You've probably heard of the legendary "supertasters," people with a higher sensitivity to taste stimuli. I always envied these people—how enjoyable it must be for them to sink their teeth into milk chocolate with a gooey caramel core, or have a leg up in identifying complexities in a glass of red wine from Bordeaux. But that's not quite the case. Linda Bartochuk, a professor of food science and human nutrition at the University of Florida's Center for Smell and Taste, says supertasters tend to be pretty picky eaters and prefer to stick to bland food, which means they may have more in common with Dylan Matthews than with restaurant critics.

Here are some more things you may not realize about super tasters and the science of taste:

  • Supertasters aren't inherently better at things like blind wine tastings.
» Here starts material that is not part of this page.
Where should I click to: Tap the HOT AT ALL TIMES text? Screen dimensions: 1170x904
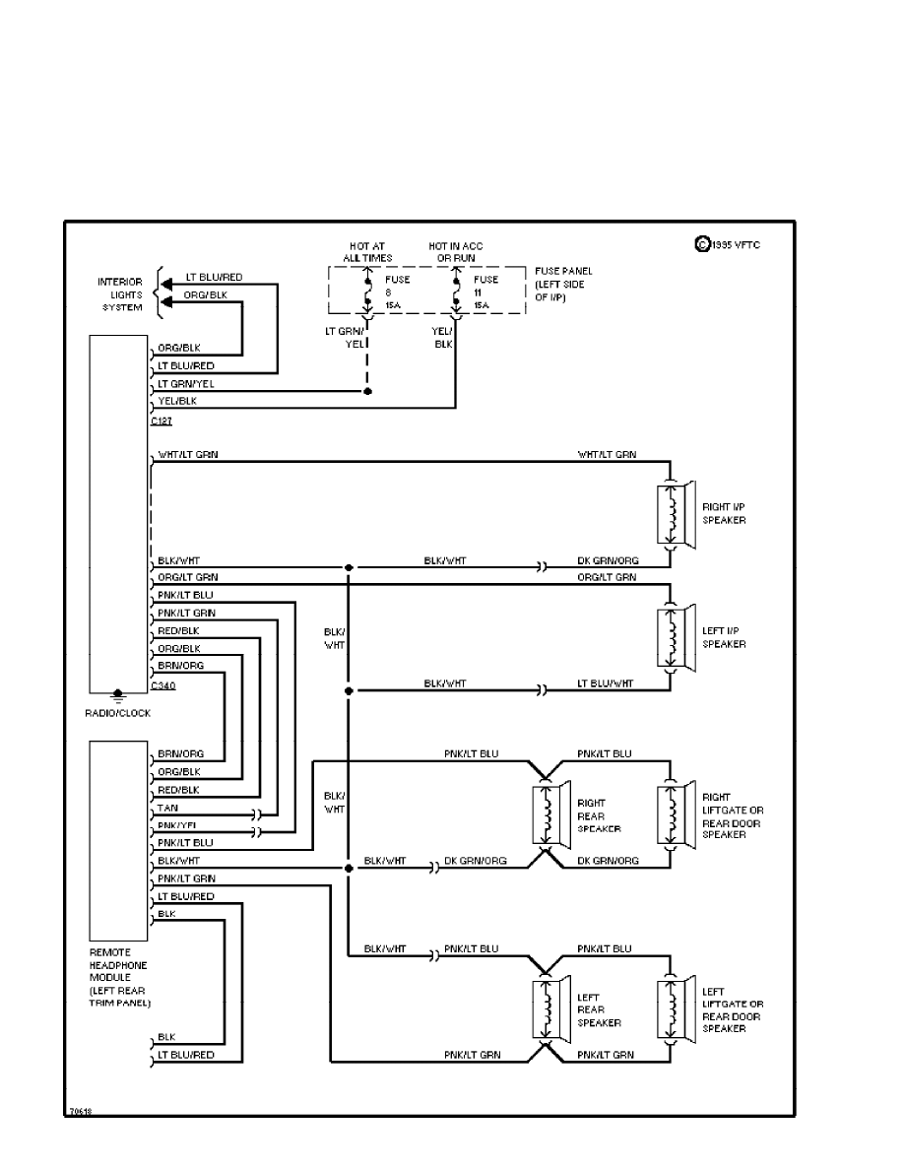(367, 252)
Being able to recall the varietal, year, region, and make of wine with such accurate (and perhaps smug) detail isn't due to having more taste buds. It's often associated with practice and the ability to learn vocabulary and remember taste associations, according to Steven Munger, director of the Center for Smell and Taste. "What [wine expertise] may be doing is changing your ability to access information more efficiently and put it in a context of a memory," Munger said. 

  • Being a supertaster has health advantages...

Supertasters tend to avoid alcohol and cigarettes because of the strong flavor and unpleasant taste.

  • ...and disadvantages.

Given the bitterness or often distinct texture of certain vegetables like leafy greens, super tasters tend to dislike their strong flavors. Bartochuck says this may lead them to incorporate these healthy foods a lot less in their diets than the average eater. 

  • Supertasters tend to be women.

Bartochuck estimates that about 15 percent of Americans are supertasters, and women fall into the category more than men. She proposes this may have to do with how we evolved: A pregnant woman's sensitivity to bitter foods (sometimes a sign of poison) would have been an advantage for her fetus.

  • Illness can have a negative affect on your taste buds—supertaster or not.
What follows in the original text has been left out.